PHOENIX — Suns head coach Jeff Hornacek conducted his first official practice with the team on Tuesday, but only a handful of the players who will fill out the regular season roster were in attendance.
The session was for the Suns’ Summer League squad, which will play its opening game in Las Vegas on Saturday. But returning players Kendall Marshall, Markieff Morris, Marcus Morris, and P.J. Tucker will play, in order to try and gain some personal improvement, as well as some experience learning what the expectations will be from their new head coach.
The message from Hornacek during his first practice with the team was made crystal clear.
“He wants us to run,” Marshall said. “He definitely wants us to run. We covered some secondary things — drags, getting the ball to the other side of the floor, making sure we’re getting our bigs the ball. But we definitely want to get up and down the court.”

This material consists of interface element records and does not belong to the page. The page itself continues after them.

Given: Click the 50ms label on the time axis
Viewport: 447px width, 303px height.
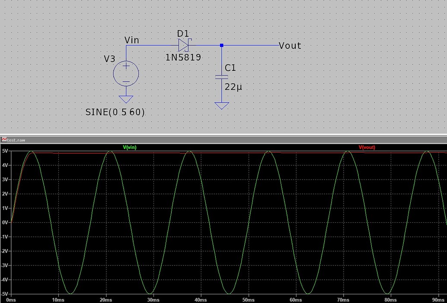Looking at the screenshot, I should 248,299.
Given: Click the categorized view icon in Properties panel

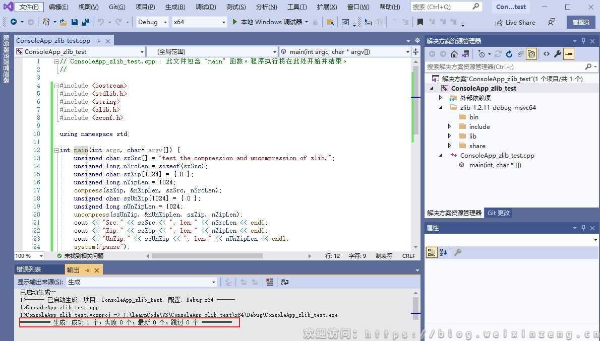Looking at the screenshot, I should coord(432,252).
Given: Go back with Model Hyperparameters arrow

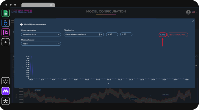Looking at the screenshot, I should pos(21,24).
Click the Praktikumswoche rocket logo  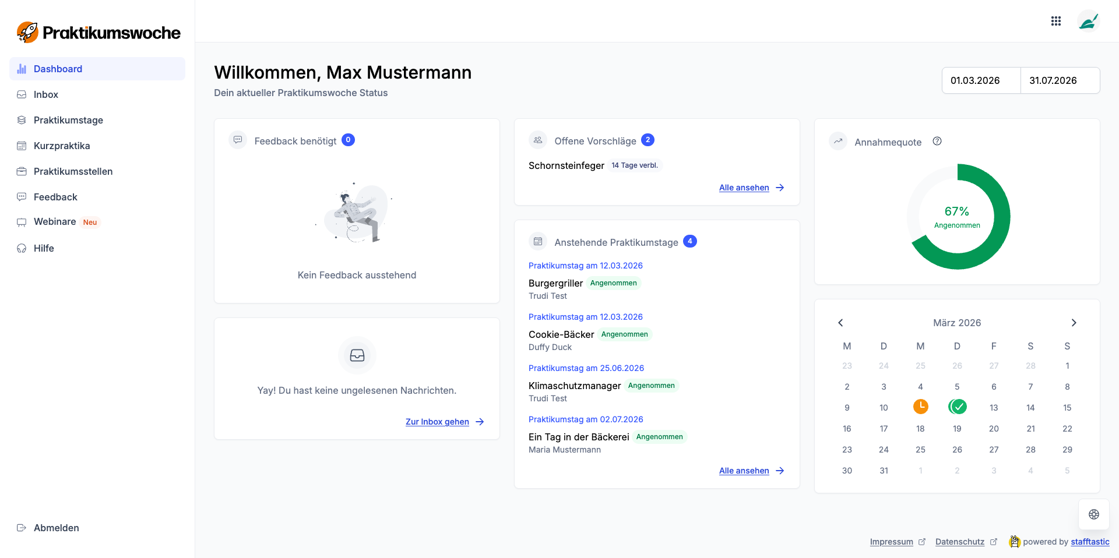(x=27, y=33)
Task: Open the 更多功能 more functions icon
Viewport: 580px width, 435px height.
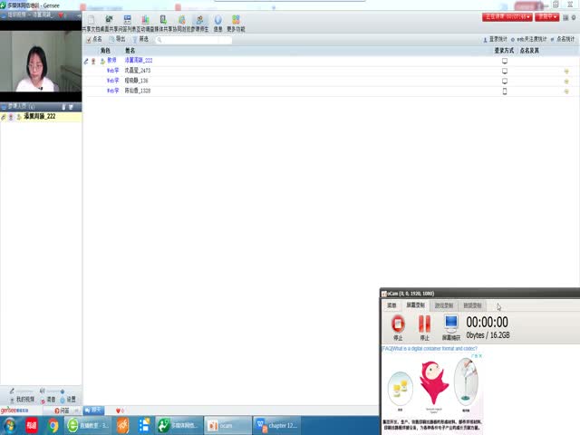Action: 236,22
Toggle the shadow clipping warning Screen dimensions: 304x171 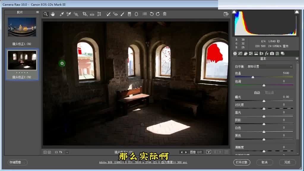tap(234, 12)
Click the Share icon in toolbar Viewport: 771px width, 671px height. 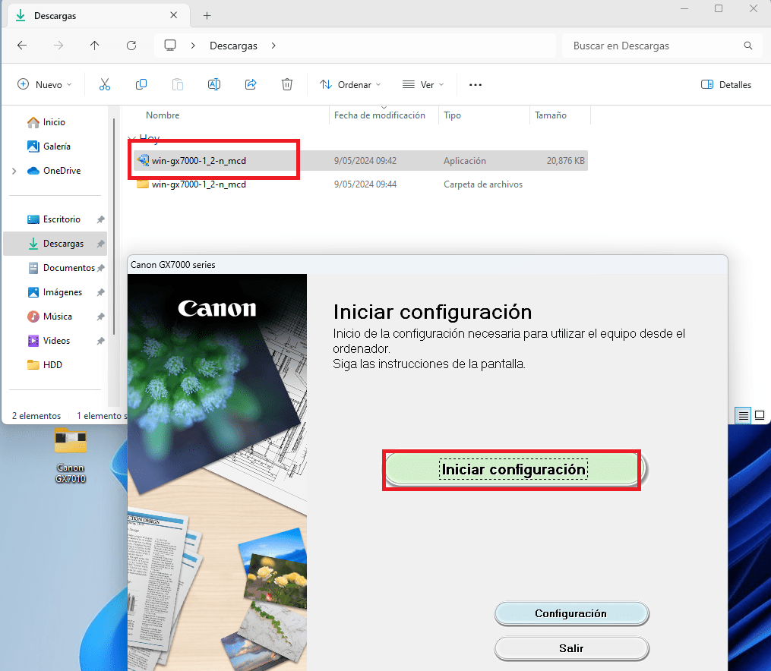251,84
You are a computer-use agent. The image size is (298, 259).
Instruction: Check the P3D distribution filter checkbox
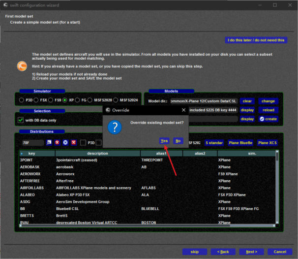pos(83,142)
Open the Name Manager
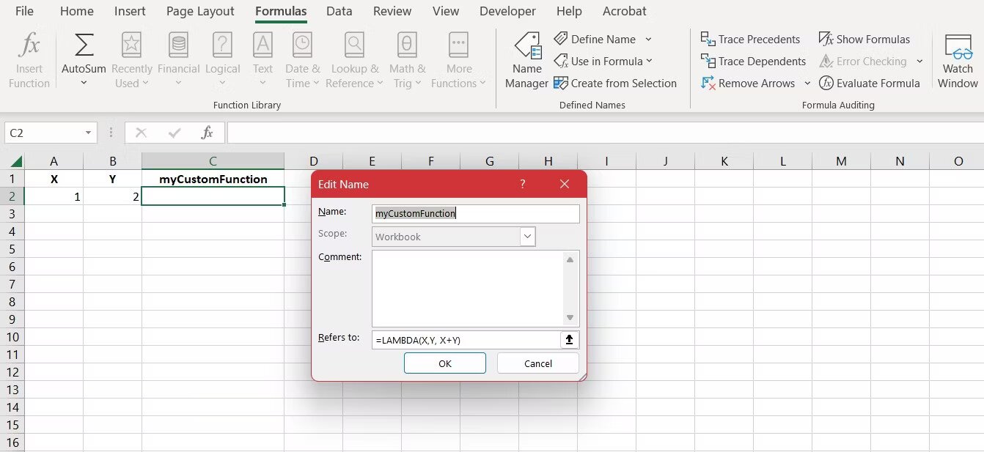This screenshot has width=984, height=452. tap(525, 59)
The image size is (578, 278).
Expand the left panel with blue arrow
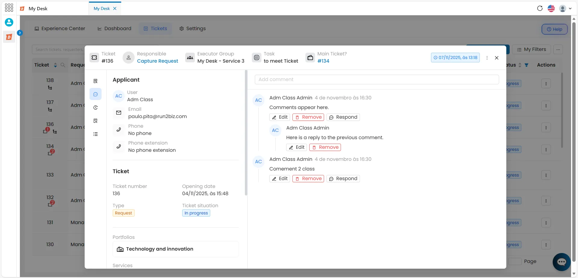pyautogui.click(x=20, y=33)
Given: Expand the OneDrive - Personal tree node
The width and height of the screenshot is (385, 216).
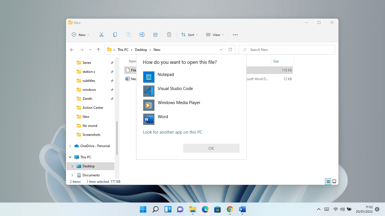Looking at the screenshot, I should [x=70, y=146].
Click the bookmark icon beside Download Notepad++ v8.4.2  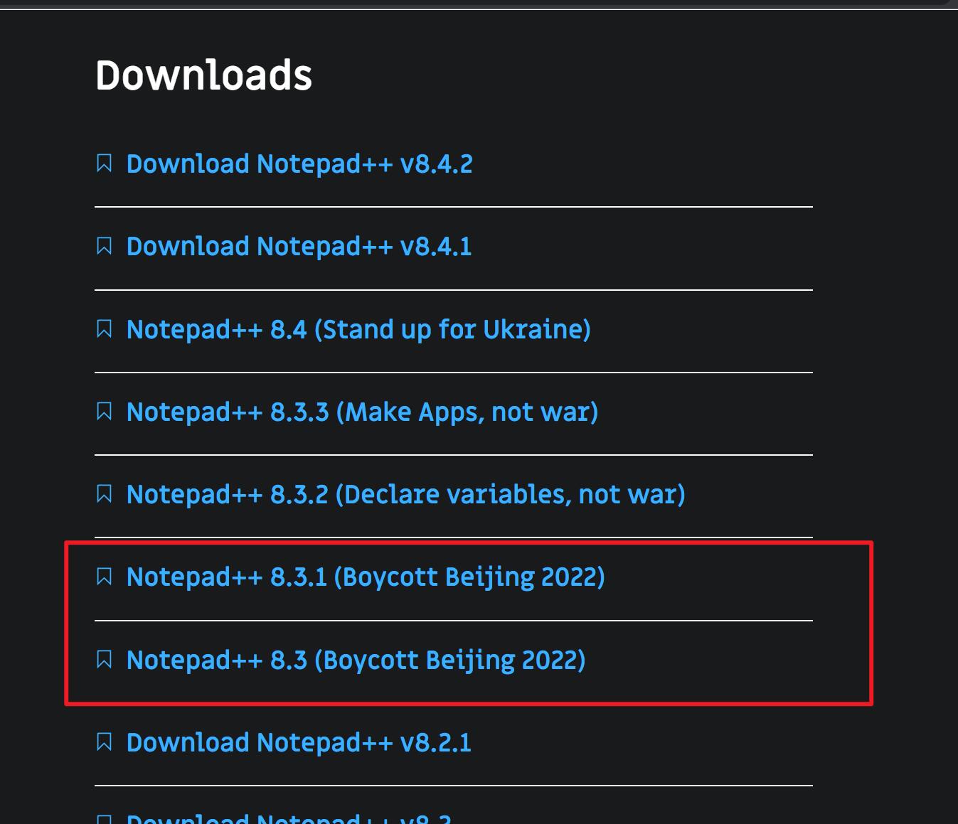[105, 164]
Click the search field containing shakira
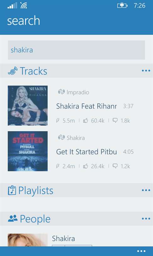The width and height of the screenshot is (153, 256). click(77, 50)
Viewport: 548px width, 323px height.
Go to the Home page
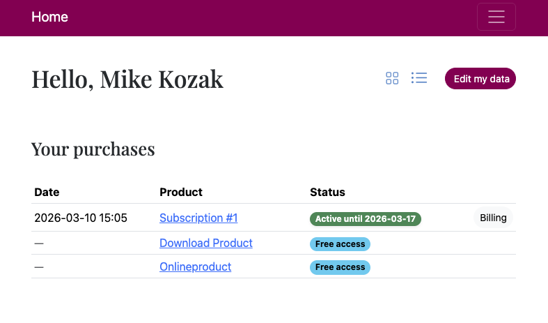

Phoenix ranked 29 out of 30 teams in points scored per 100 possessions last season, but the pace the team played at ranked them at ninth. Having an uptempo offense is one thing, but being efficient while doing so is something else entirely. The Suns were also near the bottom of the league in turnover ratio, and that’s an area Hornacek knows can come with the territory of pushing the pace if guys aren’t in shape.
“We want to push the ball, and that’s the hard thing,” Hornacek said. “When you’re pushing the ball you have a tendency maybe to have more turnovers. Guys, when they do get tired, that’s when they lose their focus. We’re going to expect that we’ll have some of that. We obviously don’t want the turnovers, but it’s going to happen.”
Hornacek is trying to install some basic offensive principles while also focusing on the conditioning aspect.
“Some of them are used to just walking the ball up the court, or not getting into the post quickly,” Hornacek said. “We’re making our first big down the court get to the post, and they’re so not used to doing it that even when the bigs go in there, the guards aren’t hitting them with the ball, so the guy probably feels like he’s running for nothing. But they’ll get that as the practices go on.”
The Suns have some players, especially at the guard spots, that should be able to get things initiated quickly. Goran Dragic likes to play at a fast pace, and newly-acquired Eric Bledsoe was described as a blur during the postseason by his then-Clippers teammate Chris Paul.
With the uptempo style being part of the message from day one, the Suns should have plenty of time to get the team acclimated to what Hornacek wants to do. The new head coach was pleased with how his players handled it, at least after just one day.
“It was an extremely difficult practice,” he said. “But nobody really dogged it at all. They basically ran for almost two hours, so it was good to see.”